(Beginning of Data to process)
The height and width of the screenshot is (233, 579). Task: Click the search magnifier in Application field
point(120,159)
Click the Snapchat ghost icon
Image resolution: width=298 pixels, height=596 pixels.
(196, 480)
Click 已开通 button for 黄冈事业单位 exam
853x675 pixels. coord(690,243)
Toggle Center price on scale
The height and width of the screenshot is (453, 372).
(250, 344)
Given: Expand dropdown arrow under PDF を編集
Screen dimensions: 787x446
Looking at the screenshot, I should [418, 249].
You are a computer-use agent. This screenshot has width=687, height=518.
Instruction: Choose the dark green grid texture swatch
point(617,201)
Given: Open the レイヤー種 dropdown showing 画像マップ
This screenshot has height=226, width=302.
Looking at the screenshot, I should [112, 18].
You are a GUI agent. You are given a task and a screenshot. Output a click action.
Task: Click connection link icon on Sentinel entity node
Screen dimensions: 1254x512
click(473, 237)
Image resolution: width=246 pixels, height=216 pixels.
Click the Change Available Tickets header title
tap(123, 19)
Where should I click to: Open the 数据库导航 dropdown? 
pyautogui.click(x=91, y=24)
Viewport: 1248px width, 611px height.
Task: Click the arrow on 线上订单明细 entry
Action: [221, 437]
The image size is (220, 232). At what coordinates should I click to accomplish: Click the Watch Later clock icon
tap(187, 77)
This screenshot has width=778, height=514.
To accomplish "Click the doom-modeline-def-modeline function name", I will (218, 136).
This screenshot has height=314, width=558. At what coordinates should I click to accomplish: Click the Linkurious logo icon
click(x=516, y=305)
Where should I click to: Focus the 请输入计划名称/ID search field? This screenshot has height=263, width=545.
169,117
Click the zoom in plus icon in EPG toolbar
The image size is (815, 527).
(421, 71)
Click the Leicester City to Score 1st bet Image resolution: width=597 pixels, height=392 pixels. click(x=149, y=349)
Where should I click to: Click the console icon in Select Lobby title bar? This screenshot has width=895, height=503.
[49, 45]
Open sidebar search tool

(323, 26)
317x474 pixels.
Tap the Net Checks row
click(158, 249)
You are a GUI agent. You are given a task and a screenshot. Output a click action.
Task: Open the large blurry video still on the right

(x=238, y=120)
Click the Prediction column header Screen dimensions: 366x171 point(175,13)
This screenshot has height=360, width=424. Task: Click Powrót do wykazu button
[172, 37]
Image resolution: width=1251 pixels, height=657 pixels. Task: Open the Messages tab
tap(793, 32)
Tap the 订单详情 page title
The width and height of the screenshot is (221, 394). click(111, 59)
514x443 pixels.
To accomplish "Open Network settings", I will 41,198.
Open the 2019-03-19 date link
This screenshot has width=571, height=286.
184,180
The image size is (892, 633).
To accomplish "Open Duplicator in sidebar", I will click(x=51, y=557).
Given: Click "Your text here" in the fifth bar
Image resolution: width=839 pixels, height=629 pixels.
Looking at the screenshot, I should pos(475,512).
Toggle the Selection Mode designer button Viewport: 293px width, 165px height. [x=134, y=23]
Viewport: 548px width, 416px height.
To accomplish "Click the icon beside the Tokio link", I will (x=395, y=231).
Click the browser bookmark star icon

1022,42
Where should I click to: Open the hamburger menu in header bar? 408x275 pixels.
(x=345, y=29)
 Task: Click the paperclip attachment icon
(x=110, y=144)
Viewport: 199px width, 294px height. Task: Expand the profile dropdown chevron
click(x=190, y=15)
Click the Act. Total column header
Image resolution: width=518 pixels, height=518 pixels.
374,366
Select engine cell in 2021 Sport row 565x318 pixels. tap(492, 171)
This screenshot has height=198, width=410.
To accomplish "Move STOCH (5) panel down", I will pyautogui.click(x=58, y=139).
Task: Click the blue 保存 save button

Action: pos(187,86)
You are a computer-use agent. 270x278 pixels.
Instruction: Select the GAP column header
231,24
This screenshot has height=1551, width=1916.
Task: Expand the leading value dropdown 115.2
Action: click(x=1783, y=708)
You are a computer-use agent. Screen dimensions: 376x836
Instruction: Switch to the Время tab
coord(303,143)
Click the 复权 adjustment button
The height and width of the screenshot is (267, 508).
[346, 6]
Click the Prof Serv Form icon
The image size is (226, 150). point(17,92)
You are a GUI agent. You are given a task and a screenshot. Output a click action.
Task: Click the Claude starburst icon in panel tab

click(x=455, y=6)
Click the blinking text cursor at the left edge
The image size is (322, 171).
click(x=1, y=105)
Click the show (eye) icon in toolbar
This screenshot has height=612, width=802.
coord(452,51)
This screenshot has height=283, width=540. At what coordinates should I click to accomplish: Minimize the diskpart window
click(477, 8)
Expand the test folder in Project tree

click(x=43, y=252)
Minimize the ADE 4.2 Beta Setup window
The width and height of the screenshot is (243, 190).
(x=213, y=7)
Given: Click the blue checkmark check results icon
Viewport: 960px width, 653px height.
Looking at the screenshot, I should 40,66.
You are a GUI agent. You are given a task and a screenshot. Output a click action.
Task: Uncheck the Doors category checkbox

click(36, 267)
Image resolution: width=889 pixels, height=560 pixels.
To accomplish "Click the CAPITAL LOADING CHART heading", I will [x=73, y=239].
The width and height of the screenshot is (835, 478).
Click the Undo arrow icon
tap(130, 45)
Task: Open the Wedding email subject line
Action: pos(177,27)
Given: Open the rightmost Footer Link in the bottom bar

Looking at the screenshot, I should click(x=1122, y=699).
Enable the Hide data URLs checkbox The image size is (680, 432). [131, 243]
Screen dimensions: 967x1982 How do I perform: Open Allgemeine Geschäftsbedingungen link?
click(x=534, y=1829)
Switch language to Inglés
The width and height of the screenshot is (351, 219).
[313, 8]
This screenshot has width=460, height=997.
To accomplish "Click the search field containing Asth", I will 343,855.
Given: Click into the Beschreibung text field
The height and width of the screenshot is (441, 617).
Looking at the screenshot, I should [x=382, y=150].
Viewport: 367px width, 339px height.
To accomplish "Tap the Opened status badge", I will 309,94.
(End of Data to process)
Task brief: Nothing may be omitted; retype every record exactly.

Expected answer:
The height and width of the screenshot is (233, 579). Task: Click the search magnifier in Application field
point(120,159)
Click the Snapchat ghost icon
Image resolution: width=298 pixels, height=596 pixels.
(196, 480)
Click 已开通 button for 黄冈事业单位 exam
853x675 pixels. coord(690,243)
Toggle Center price on scale
The height and width of the screenshot is (453, 372).
(250, 344)
Given: Expand dropdown arrow under PDF を編集
Screen dimensions: 787x446
Looking at the screenshot, I should [418, 249].
You are a computer-use agent. This screenshot has width=687, height=518.
Instruction: Choose the dark green grid texture swatch
point(617,201)
Given: Open the レイヤー種 dropdown showing 画像マップ
This screenshot has height=226, width=302.
Looking at the screenshot, I should [112, 18].
You are a GUI agent. You are given a task and a screenshot. Output a click action.
Task: Click connection link icon on Sentinel entity node
Screen dimensions: 1254x512
click(473, 237)
Image resolution: width=246 pixels, height=216 pixels.
Click the Change Available Tickets header title
tap(123, 19)
Where should I click to: Open the 数据库导航 dropdown? 
pyautogui.click(x=91, y=24)
Viewport: 1248px width, 611px height.
Task: Click the arrow on 线上订单明细 entry
Action: [221, 437]
The image size is (220, 232). At what coordinates should I click to accomplish: Click the Watch Later clock icon
tap(187, 77)
This screenshot has width=778, height=514.
To accomplish "Click the doom-modeline-def-modeline function name", I will (218, 136).
This screenshot has height=314, width=558. At what coordinates should I click to accomplish: Click the Linkurious logo icon
click(x=516, y=305)
Where should I click to: Focus the 请输入计划名称/ID search field? This screenshot has height=263, width=545.
169,117
Click the zoom in plus icon in EPG toolbar
The image size is (815, 527).
(421, 71)
Click the Leicester City to Score 1st bet Image resolution: width=597 pixels, height=392 pixels. click(x=149, y=349)
Where should I click to: Click the console icon in Select Lobby title bar? This screenshot has width=895, height=503.
[49, 45]
Open sidebar search tool

(323, 26)
317x474 pixels.
Tap the Net Checks row
click(158, 249)
You are a GUI agent. You are given a task and a screenshot. Output a click action.
Task: Open the large blurry video still on the right

(x=238, y=120)
Click the Prediction column header Screen dimensions: 366x171 point(175,13)
This screenshot has height=360, width=424. Task: Click Powrót do wykazu button
[172, 37]
Image resolution: width=1251 pixels, height=657 pixels. Task: Open the Messages tab
tap(793, 32)
Tap the 订单详情 page title
The width and height of the screenshot is (221, 394). click(111, 59)
514x443 pixels.
To accomplish "Open Network settings", I will 41,198.
Open the 2019-03-19 date link
This screenshot has width=571, height=286.
184,180
The image size is (892, 633).
To accomplish "Open Duplicator in sidebar", I will click(x=51, y=557).
Given: Click "Your text here" in the fifth bar
Image resolution: width=839 pixels, height=629 pixels.
Looking at the screenshot, I should pos(475,512).
Toggle the Selection Mode designer button Viewport: 293px width, 165px height. [x=134, y=23]
Viewport: 548px width, 416px height.
To accomplish "Click the icon beside the Tokio link", I will (x=395, y=231).
Click the browser bookmark star icon

1022,42
Where should I click to: Open the hamburger menu in header bar? 408x275 pixels.
(x=345, y=29)
 Task: Click the paperclip attachment icon
(x=110, y=144)
Viewport: 199px width, 294px height. Task: Expand the profile dropdown chevron
click(x=190, y=15)
Click the Act. Total column header
Image resolution: width=518 pixels, height=518 pixels.
374,366
Select engine cell in 2021 Sport row 565x318 pixels. tap(492, 171)
This screenshot has height=198, width=410.
To accomplish "Move STOCH (5) panel down", I will pyautogui.click(x=58, y=139).
Task: Click the blue 保存 save button

Action: pos(187,86)
You are a computer-use agent. 270x278 pixels.
Instruction: Select the GAP column header
231,24
This screenshot has height=1551, width=1916.
Task: Expand the leading value dropdown 115.2
Action: click(x=1783, y=708)
You are a computer-use agent. Screen dimensions: 376x836
Instruction: Switch to the Время tab
coord(303,143)
Click the 复权 adjustment button
The height and width of the screenshot is (267, 508).
[346, 6]
Click the Prof Serv Form icon
The image size is (226, 150). point(17,92)
You are a GUI agent. You are given a task and a screenshot. Output a click action.
Task: Click the Claude starburst icon in panel tab

click(x=455, y=6)
Click the blinking text cursor at the left edge
The image size is (322, 171).
click(x=1, y=105)
Click the show (eye) icon in toolbar
This screenshot has height=612, width=802.
coord(452,51)
This screenshot has height=283, width=540. At what coordinates should I click to accomplish: Minimize the diskpart window
click(477, 8)
Expand the test folder in Project tree

click(x=43, y=252)
Minimize the ADE 4.2 Beta Setup window
The width and height of the screenshot is (243, 190).
(x=213, y=7)
Given: Click the blue checkmark check results icon
Viewport: 960px width, 653px height.
Looking at the screenshot, I should 40,66.
You are a GUI agent. You are given a task and a screenshot. Output a click action.
Task: Uncheck the Doors category checkbox

click(36, 267)
Image resolution: width=889 pixels, height=560 pixels.
To accomplish "Click the CAPITAL LOADING CHART heading", I will [x=73, y=239].
The width and height of the screenshot is (835, 478).
Click the Undo arrow icon
tap(130, 45)
Task: Open the Wedding email subject line
Action: pos(177,27)
Given: Open the rightmost Footer Link in the bottom bar

Looking at the screenshot, I should click(x=1122, y=699).
Enable the Hide data URLs checkbox The image size is (680, 432). [131, 243]
Screen dimensions: 967x1982 How do I perform: Open Allgemeine Geschäftsbedingungen link?
click(x=534, y=1829)
Switch language to Inglés
The width and height of the screenshot is (351, 219).
[313, 8]
This screenshot has width=460, height=997.
To accomplish "Click the search field containing Asth", I will 343,855.
Given: Click into the Beschreibung text field
The height and width of the screenshot is (441, 617).
Looking at the screenshot, I should [x=382, y=150].
Viewport: 367px width, 339px height.
To accomplish "Tap the Opened status badge", I will 309,94.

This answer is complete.